Answer these questions using the excerpt below about the brothers Hung and Binh.
(a) Which state department ruled that the house had operated as an unlicensed care facility?
(b) How many years did it take Vuong Nguyen to get his family out of the country?
(c) What was George Nguyen known as at the house?

- EXCERPT TO READ:
====

State officials disagree. The state Department of Social Services ruled the house had operated as an unlicensed care facility. However, that is not a criminal offense that Huang could prosecute.
Diane Abbott was only 11 when her Vietnam hometown, Saigon, fell to the communist north in 1975. Amid the violence and turmoil, she noticed that her older brothers, Hung and Binh, began to behave erratically but she didn't know why.
It took their father, Vuong Nguyen, an accountant, 10 years to get his family out of the country. After settling in San Jose, he had Binh and Hung undergo psychiatric evaluations. The brothers were diagnosed with severe schizophrenia.
Their father cared for them at home, Abbott said, and drove them to appointments with a Vietnamese-American psychiatrist who later referred them to Jennifer Ngo in 2002.
Binh said he and Hung moved into a group home Ngo operated in East San Jose. Two years later, he said, Ngo moved everyone to the bigger, newer house on Cortona Drive in Evergreen Valley. There the brothers met George Nguyen, known at the house as "The Doctor."

====

- RAW DATA:
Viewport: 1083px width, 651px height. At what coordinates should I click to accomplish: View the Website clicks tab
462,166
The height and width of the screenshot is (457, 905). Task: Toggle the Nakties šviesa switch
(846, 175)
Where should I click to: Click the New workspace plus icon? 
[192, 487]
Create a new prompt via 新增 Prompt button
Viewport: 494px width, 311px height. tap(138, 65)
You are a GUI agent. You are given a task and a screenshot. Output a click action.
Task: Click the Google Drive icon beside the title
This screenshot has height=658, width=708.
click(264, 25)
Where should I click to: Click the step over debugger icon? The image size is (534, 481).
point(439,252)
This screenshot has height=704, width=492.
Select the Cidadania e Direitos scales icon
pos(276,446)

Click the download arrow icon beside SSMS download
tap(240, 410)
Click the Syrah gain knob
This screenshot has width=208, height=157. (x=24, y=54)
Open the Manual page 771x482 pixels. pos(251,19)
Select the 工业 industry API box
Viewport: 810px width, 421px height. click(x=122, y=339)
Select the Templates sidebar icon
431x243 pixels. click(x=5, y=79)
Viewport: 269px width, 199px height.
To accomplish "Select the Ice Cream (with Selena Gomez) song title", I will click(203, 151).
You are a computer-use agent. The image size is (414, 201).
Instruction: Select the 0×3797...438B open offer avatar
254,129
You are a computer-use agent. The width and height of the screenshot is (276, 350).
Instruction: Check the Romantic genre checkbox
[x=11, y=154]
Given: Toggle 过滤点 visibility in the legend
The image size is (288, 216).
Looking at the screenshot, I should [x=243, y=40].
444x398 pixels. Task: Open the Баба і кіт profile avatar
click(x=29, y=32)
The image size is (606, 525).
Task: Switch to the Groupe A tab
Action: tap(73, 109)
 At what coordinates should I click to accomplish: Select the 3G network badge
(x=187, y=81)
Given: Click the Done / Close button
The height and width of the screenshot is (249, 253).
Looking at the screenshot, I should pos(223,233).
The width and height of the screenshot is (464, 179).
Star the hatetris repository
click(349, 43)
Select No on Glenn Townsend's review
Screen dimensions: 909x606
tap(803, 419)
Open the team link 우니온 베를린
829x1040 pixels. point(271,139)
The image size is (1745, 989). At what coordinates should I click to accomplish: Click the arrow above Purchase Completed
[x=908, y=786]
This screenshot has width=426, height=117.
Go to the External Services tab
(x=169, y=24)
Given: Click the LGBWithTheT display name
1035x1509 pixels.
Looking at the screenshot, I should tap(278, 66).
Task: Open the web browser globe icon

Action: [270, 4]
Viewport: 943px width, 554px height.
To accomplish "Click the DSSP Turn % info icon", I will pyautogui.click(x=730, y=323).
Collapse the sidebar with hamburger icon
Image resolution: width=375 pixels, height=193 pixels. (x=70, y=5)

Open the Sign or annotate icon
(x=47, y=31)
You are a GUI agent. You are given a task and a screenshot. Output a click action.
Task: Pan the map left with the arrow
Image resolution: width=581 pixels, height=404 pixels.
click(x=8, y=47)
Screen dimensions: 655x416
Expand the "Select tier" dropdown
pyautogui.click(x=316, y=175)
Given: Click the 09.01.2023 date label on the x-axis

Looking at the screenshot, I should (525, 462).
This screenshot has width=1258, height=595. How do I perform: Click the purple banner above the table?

====

- RESPONSE BELOW:
(a) The state Department of Social Services
(b) 10 years
(c) "The Doctor"